WHAT YOU ARE ASKED TO DO
Write out every line of the records below word for word, leaving the pictures out of your answer.

Word and item position data
--- BEGIN ---

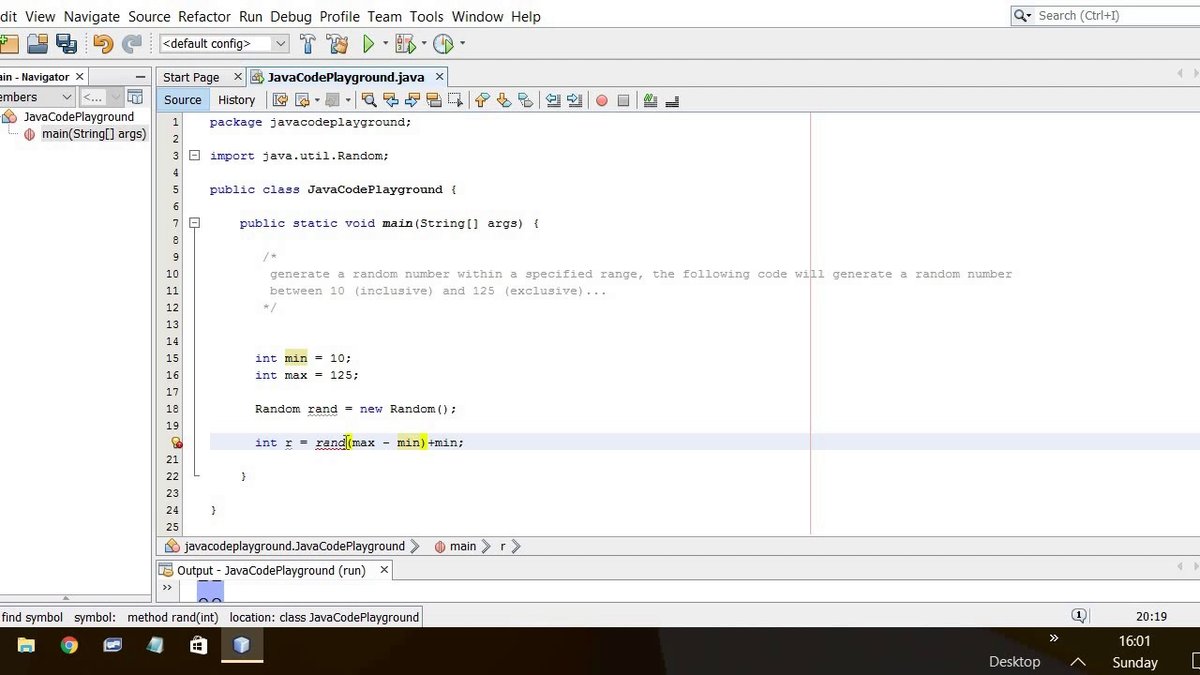This screenshot has width=1200, height=675.
Task: Collapse the main method with its expander
Action: click(195, 223)
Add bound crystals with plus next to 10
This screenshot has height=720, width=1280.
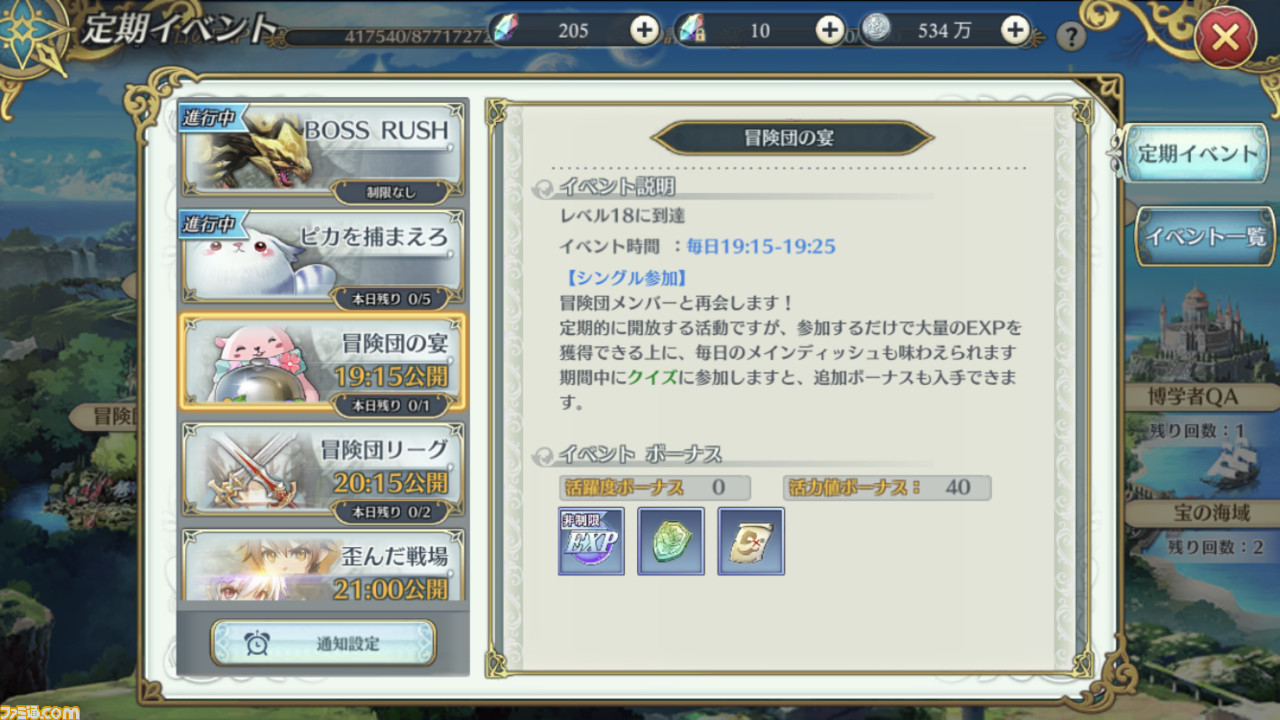[830, 30]
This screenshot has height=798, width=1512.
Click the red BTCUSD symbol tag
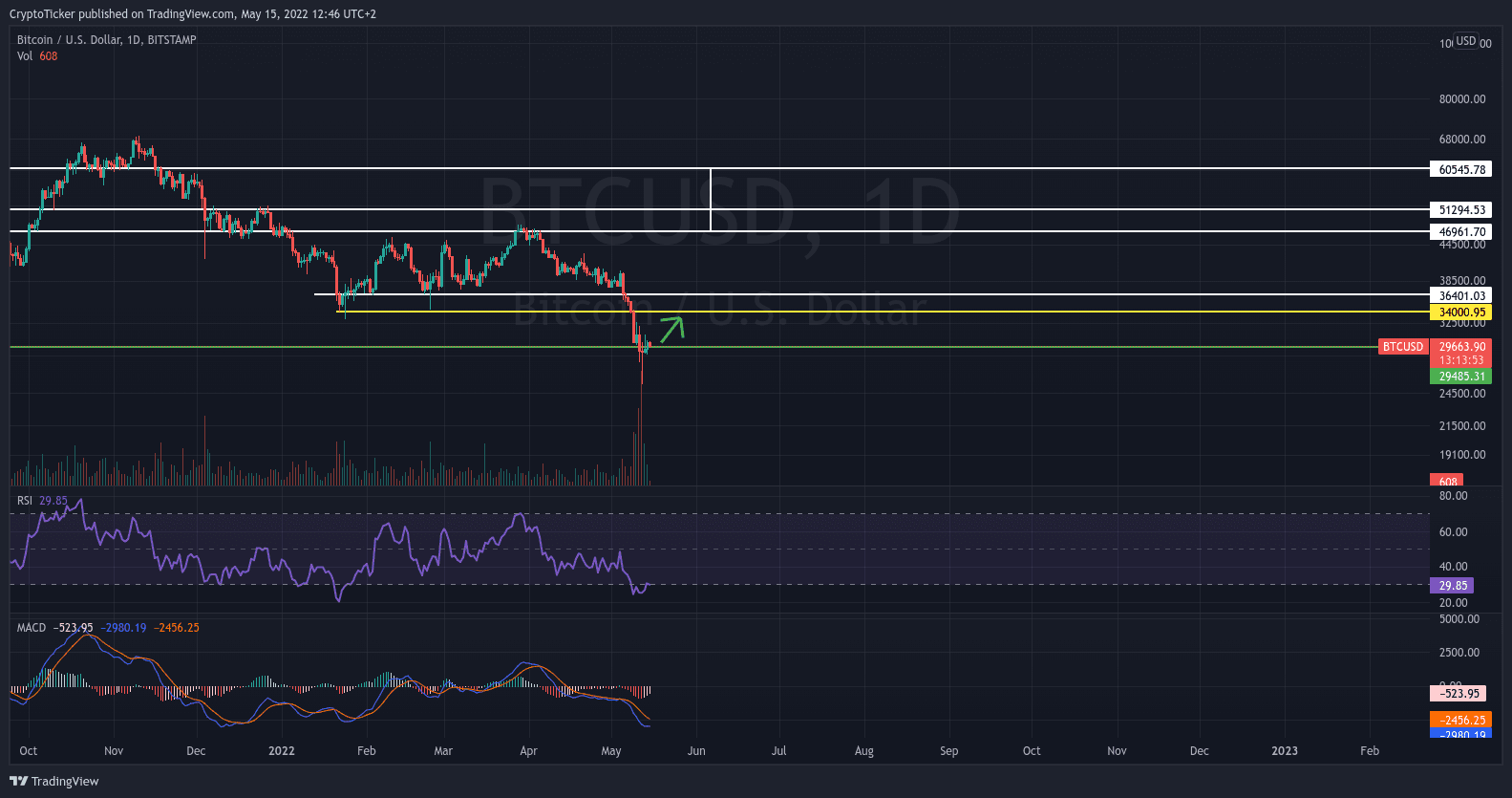tap(1402, 347)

--- END ---

TASK RESPONSE
This screenshot has width=1200, height=675.
Task: Collapse the main method with its expander
Action: click(195, 223)
Add bound crystals with plus next to 10
This screenshot has height=720, width=1280.
[830, 30]
This screenshot has height=798, width=1512.
Click the red BTCUSD symbol tag
tap(1402, 347)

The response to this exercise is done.